▶ Excerpt provided:
Start

## Author Explorer: Let's Make Some Paper Lists!

Let's try to produce a list of interesting AI papers from some important figures in the field.

### Step 1: Examine Input Data

To do so we'll use some data that's not yet available via Semantic Scholar's public API (we're working on that). Let's take a look at the authors we have in that output:

In [1]:
import json
import pandas as pd

from IPython.display import HTML, display
from pretty_html_table import build_table

def s2_url(path: str) -> str:
    url = f"https://semanticscholar.org{path}"
    return url

def href(url: str) -> str:
    return f"<a href={url}>{url}</a>"

author_citations = json.load(open("author_citations.json", "r"))

authors = []
for id, a in author_citations.items():
    authors.append({ "id": id, "name": a["name"], "url": href(s2_url(f"/author/{id}")) })
    
adf = pd.DataFrame(authors)
display(HTML(build_table(adf, 'green_dark', escape=False)))

End

▶ Available data:
Start

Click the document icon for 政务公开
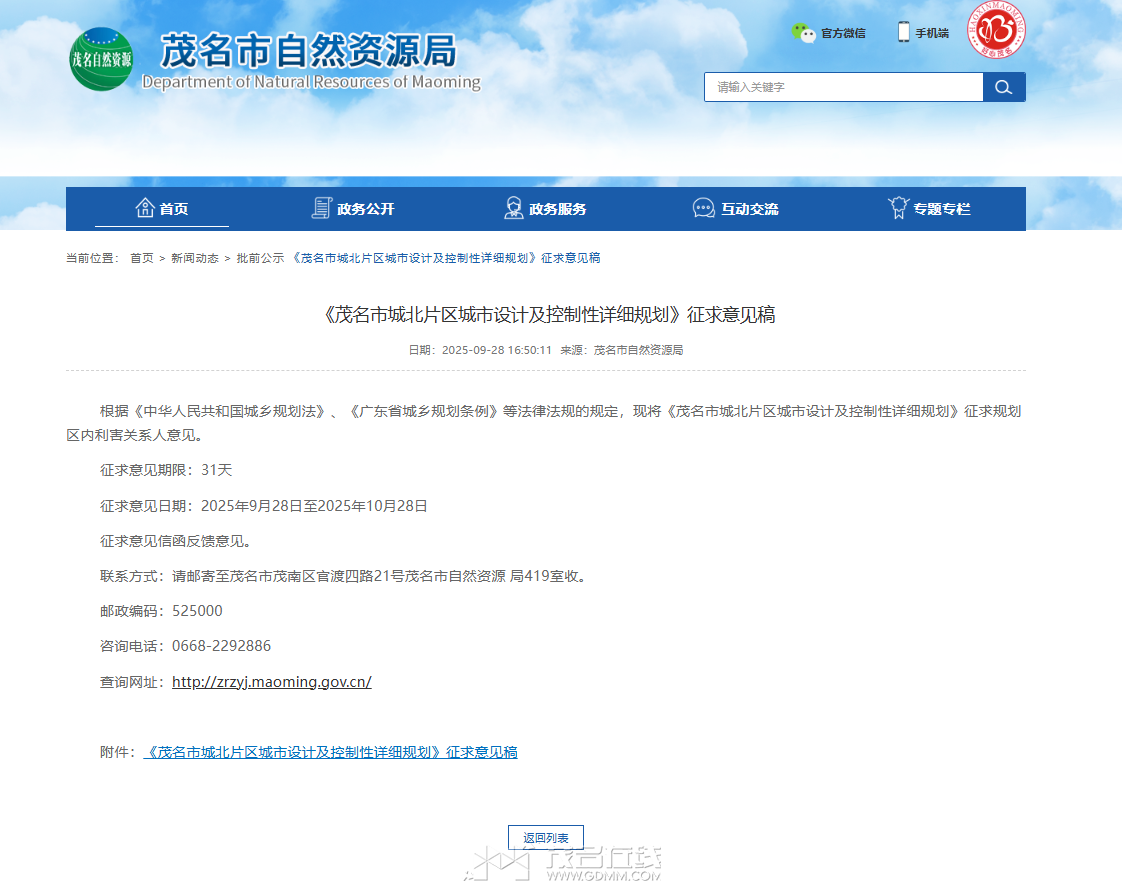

End

▶ Your goal:
Pick up the Author Explorer notebook on AI paper lists after its last line and continue writing it.

▶ Answer to the exercise:
id,name,url
1780531,Dan Weld,https://semanticscholar.org/author/1780531
2684226,Ani Kembhavi,https://semanticscholar.org/author/2684226
1699545,Yejin Choi,https://semanticscholar.org/author/1699545
48323507,Peter Clark,https://semanticscholar.org/author/48323507
144365875,Noah Smith,https://semanticscholar.org/author/144365875
2548384,Hannaneh Hajishirzi,https://semanticscholar.org/author/2548384
1701686,Ilya Sutskever,https://semanticscholar.org/author/1701686
1695689,Geoffrey E. Hinton,https://semanticscholar.org/author/1695689
1741101,Oren Etzioni,https://semanticscholar.org/author/1741101
48004138,Li Fei-Fei,https://semanticscholar.org/author/48004138


This looks like a good set of authors to start with. Maybe we'll add more in the future, if there's interst.

### Step 2: Enrich the Data using Semantic Scholar's Public API

Next we'll go through the papers they cite the most and mix in some extra information from Semantic Scholar's API that we'll use later.

We sort each author's list of citations by the `n_citations` field. This is the number of unique papers by the author that cited the paper.

In [4]:
from typing import Optional, List, Tuple
from tqdm import tqdm
from os import path

import requests

# To avoid rate limits, create a file called key.txt with your Semantic Scholar API key 
# as the contents.
api_key = None
if path.isfile("key.txt"):
    api_key = open("key.txt").read().strip()
if api_key is not None:
    assert(api_key != "")
    print("INFO: your Semantic Scholar API key will be used.")

def get_extra_fields(sha: str) -> Tuple[str, List[float]]:
    """
    Fetch the TLDR and SPECTRE embedding. These might not exist, so we handle
    failure gracefully.
    
    The first value is the TLDR. The second is the SPECTRE embedding.
    """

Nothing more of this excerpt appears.